Stored items:
____
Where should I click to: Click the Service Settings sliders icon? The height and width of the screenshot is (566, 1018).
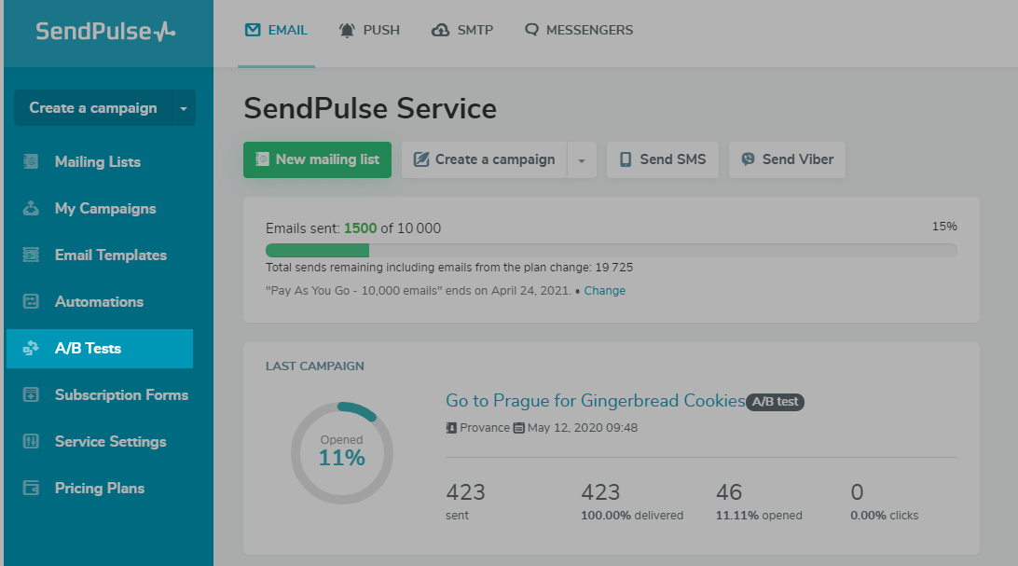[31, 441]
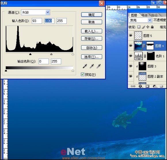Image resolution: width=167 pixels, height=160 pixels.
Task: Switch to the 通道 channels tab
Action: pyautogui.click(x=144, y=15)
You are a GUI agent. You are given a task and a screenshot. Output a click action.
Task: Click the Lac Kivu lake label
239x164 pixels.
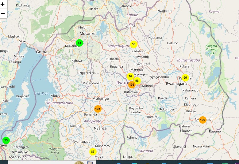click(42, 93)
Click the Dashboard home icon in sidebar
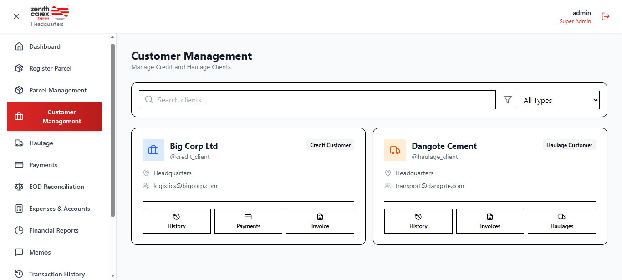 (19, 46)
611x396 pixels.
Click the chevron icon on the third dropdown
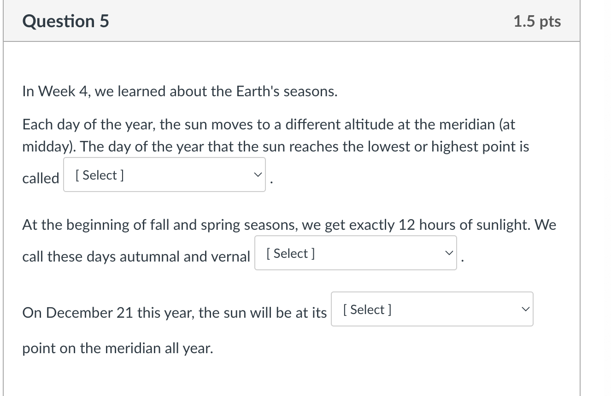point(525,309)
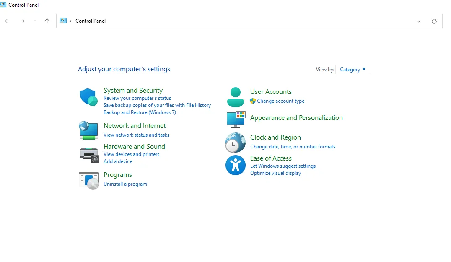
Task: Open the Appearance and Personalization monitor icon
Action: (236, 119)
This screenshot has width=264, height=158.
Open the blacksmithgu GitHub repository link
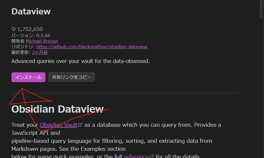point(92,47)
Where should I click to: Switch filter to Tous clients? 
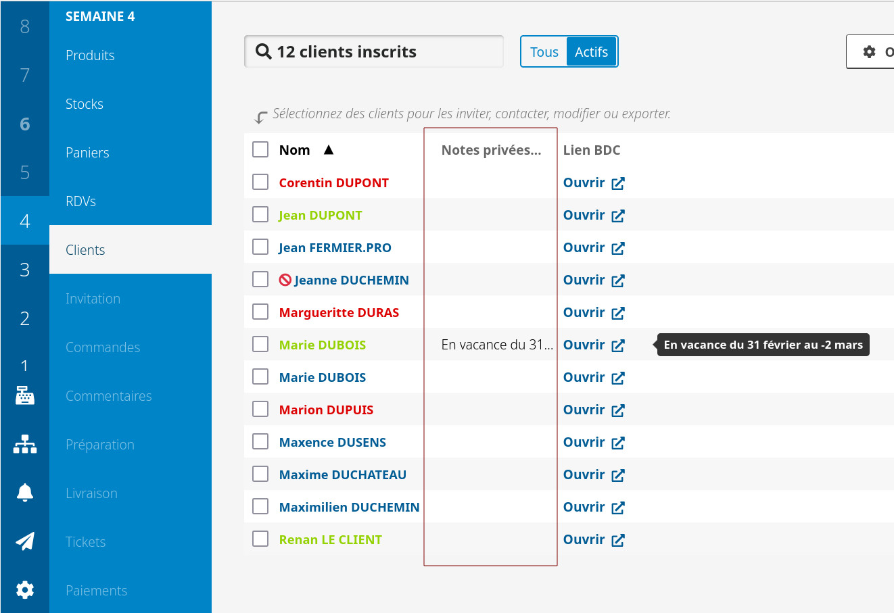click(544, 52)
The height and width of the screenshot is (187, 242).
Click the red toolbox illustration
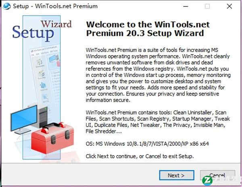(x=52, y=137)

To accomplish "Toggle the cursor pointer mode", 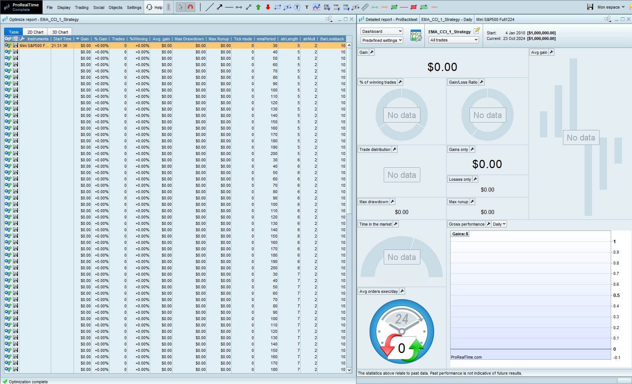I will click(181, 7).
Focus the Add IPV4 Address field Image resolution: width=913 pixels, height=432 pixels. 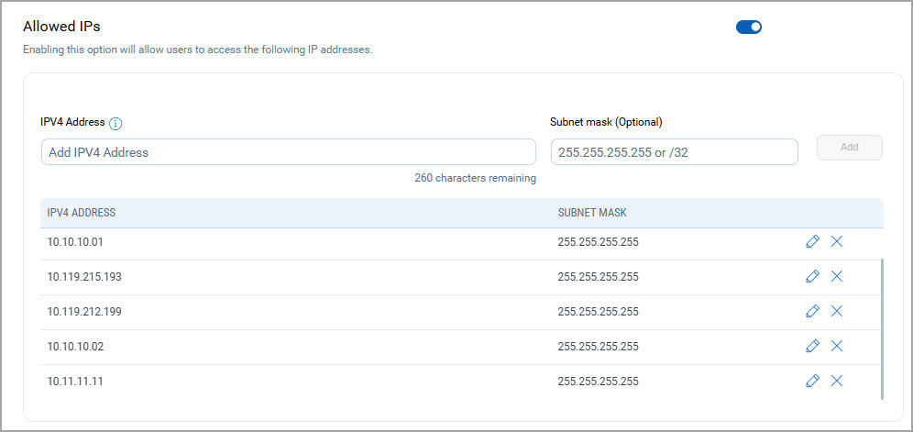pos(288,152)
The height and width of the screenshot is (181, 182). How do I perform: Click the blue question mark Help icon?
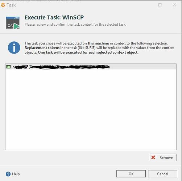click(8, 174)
____
Problem statement: Leave every picture out, and repeat exactly the lines from the one containing "The height and width of the screenshot is (181, 182)." through the last line of the entries, both ends included.

Task response:
The height and width of the screenshot is (181, 182). How do I perform: Click the blue question mark Help icon?
click(8, 174)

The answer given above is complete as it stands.